▶ _TASK DESCRIPTION_: Take every line from the data that has the word "target" in it.

▶ _STUDY MATERIAL_:
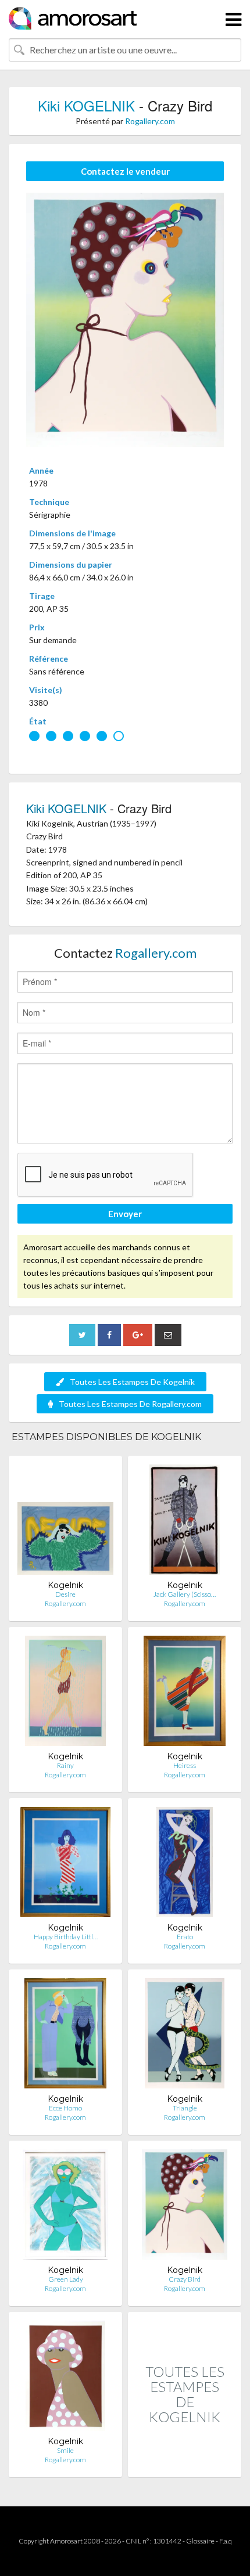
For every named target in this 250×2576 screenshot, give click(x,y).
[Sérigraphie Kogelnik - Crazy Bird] (185, 2207)
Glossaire (200, 2541)
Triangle (185, 2108)
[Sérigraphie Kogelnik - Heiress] (185, 1693)
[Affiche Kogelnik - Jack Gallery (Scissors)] (184, 1522)
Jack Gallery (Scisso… (184, 1594)
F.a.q (225, 2541)
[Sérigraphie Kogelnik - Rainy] (65, 1693)
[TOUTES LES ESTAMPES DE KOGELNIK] (184, 2465)
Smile (65, 2450)
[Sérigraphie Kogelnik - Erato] (184, 1864)
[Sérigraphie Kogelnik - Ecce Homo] (65, 2036)
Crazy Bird (185, 2279)
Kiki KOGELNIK (86, 105)
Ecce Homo (65, 2108)
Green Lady (65, 2279)
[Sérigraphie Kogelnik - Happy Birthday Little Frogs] (65, 1864)
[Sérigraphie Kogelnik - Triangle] (184, 2036)
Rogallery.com (150, 121)
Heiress (184, 1765)
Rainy (65, 1765)
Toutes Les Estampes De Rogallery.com (130, 1404)
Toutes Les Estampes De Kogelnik (132, 1382)
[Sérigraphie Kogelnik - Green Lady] (65, 2207)
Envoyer (125, 1213)
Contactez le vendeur (125, 171)
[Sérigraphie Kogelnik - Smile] (65, 2378)
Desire (65, 1594)
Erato (185, 1936)
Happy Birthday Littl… (66, 1936)
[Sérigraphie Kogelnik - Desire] (65, 1522)
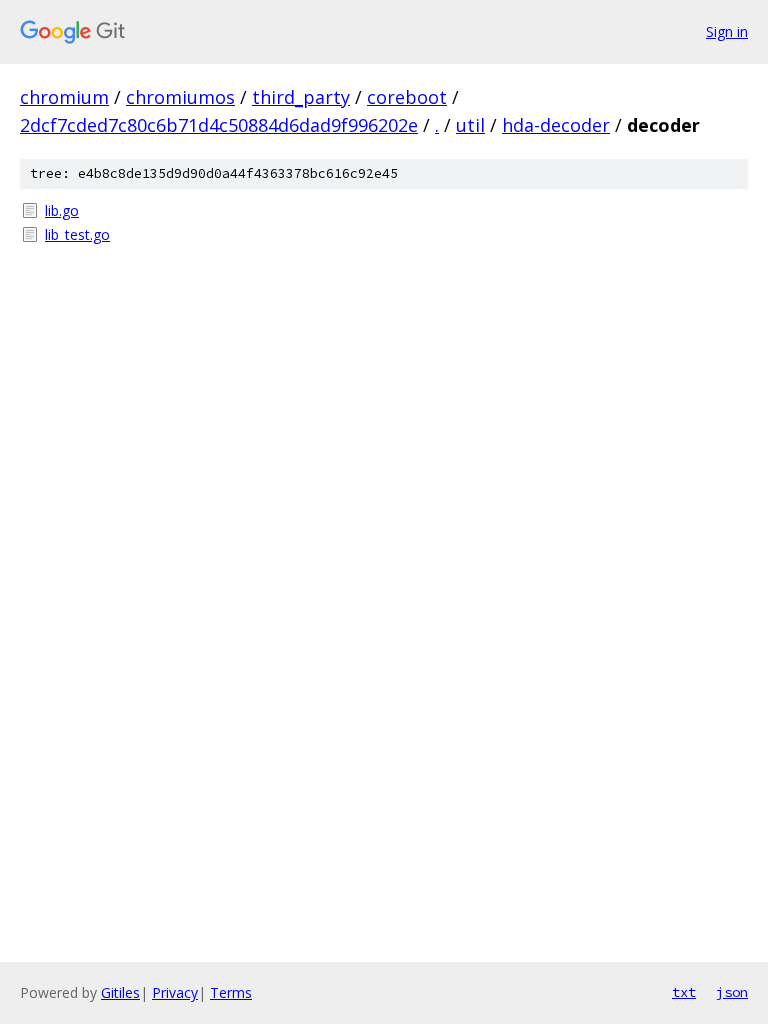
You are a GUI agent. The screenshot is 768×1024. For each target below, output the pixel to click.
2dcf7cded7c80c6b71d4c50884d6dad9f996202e (219, 125)
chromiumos (180, 97)
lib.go (62, 210)
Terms (231, 992)
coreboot (407, 97)
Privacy (175, 992)
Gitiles (120, 992)
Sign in (727, 31)
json (732, 992)
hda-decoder (556, 125)
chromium (64, 97)
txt (684, 992)
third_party (301, 97)
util (470, 125)
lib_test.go (77, 234)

▶ _ANSWER SECTION_:
For every named target in this 250×2576 screenshot, give click(x,y).
You are a GUI agent. The screenshot is 768×1024. For each target below, output the pixel to click.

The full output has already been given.